[mercury-users] declarative kernels

Fergus Henderson fjh at cs.mu.OZ.AU
Tue Mar 7 04:18:27 AEDT 2000


On 06-Mar-2000, Thomas Conway <conway at cs.mu.OZ.AU> wrote:
> On Sat, Mar 04, 2000 at 12:01:15PM EST, Michael Day wrote:
> > 
> > given the recent discussion of coroutines and concurrency, does anyone
> > have any references to declarative operating system kernels, or work being
> > done in this area?

>From what I've heard, there's been quite a bit of work done in this area,
much of it a fairly long time ago, before the Mercury project began.
In particular I believe the concurrent logic languages and perhaps the
Japanese 5th generation project may have done work on this.
I don't have any specific references off-hand, but if you want more
information, you could try asking in comp.lang.functional, comp.lang.prolog,
comp.os.research, or somewhere like that.

This question is a far more general question than the one you ask below.

> > What exactly does io__state represent, when it's being
> > passed to multiple programs by another underlying program?
> 
> There are two interpretations of the io__state.
> 
> The first, proposed by Fergus, is that the io__state represents the state
> of the external world, and that I/O operations modify the external state.

Note that in the context of concurrent threads, "external" here should mean
"external to the current thread", not "external to the program".
This is an important distinction.

> This has the drawback that if, for example someone else on the system
> removes a file between when you finished writing it, and when you go to
> read it again, then the act of closing the file has to implicitly remove
> it as well, which is a bit strange, but it is a fairly simple model.

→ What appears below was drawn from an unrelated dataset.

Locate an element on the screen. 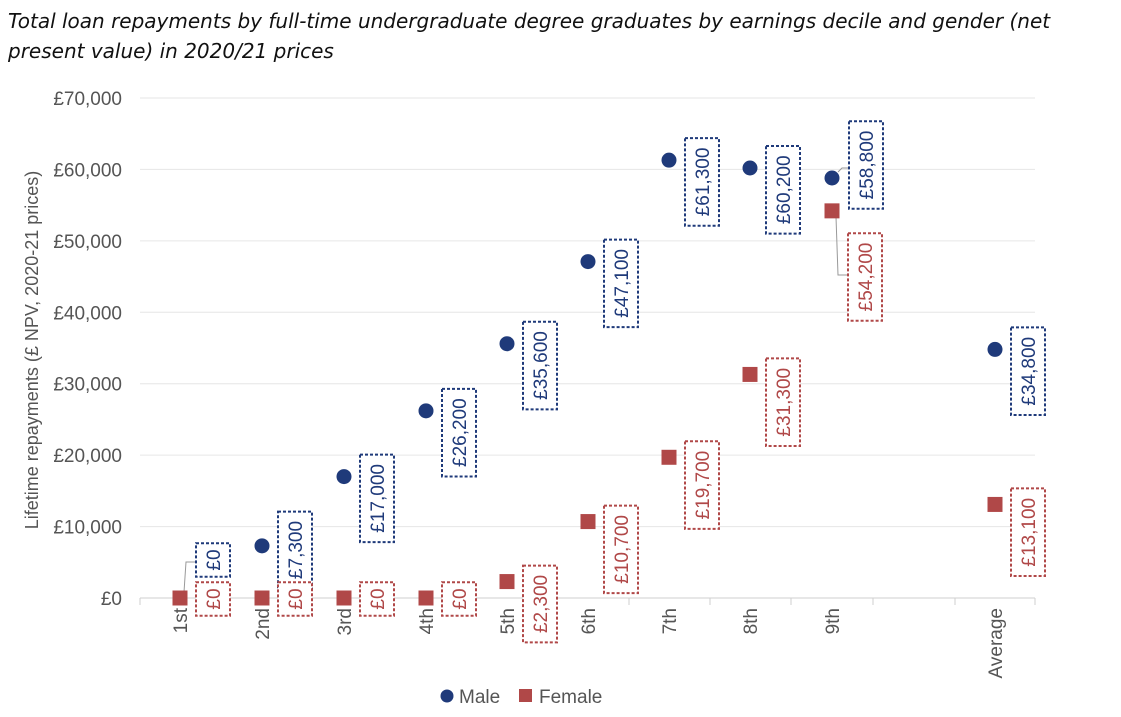  label-text: £61,300 is located at coordinates (704, 182).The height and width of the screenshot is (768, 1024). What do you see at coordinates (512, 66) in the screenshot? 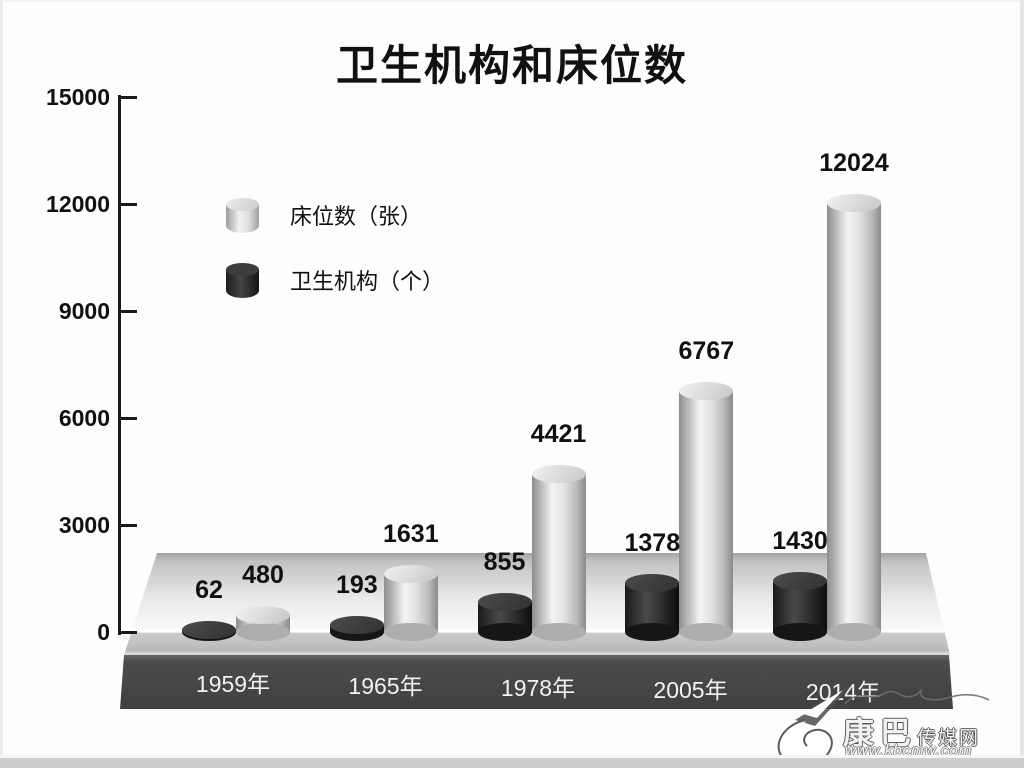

The semantics of every primitive I/O operation is:

	- delay for some unspecified period of time
	  (during which the state may change due to the effect
	  of other threads, other processes, etc.)
	- then perform the primitive I/O operation
	- then delay for another unspecified period of time

It's safe to simplify this slightly by omitting either the first
delay or the second delay (but not both!), so long as you do so
consistently.  But I think it is easier to think about if you
omit the second delay, rather than omitting the first.
In that case, for your example, it would be the second call to `open'
(to read the file again) which would account for the effects
of other processes in between the `close' and then second `open',
and so those effects would be associated with the second `open',
not with the `close'.

-- 
Fergus Henderson <fjh at cs.mu.oz.au>  |  "I have always known that the pursuit
WWW: <http://www.cs.mu.oz.au/~fjh>  |  of excellence is a lethal habit"
PGP: finger fjh at 128.250.37.3        |     -- the last words of T. S. Garp.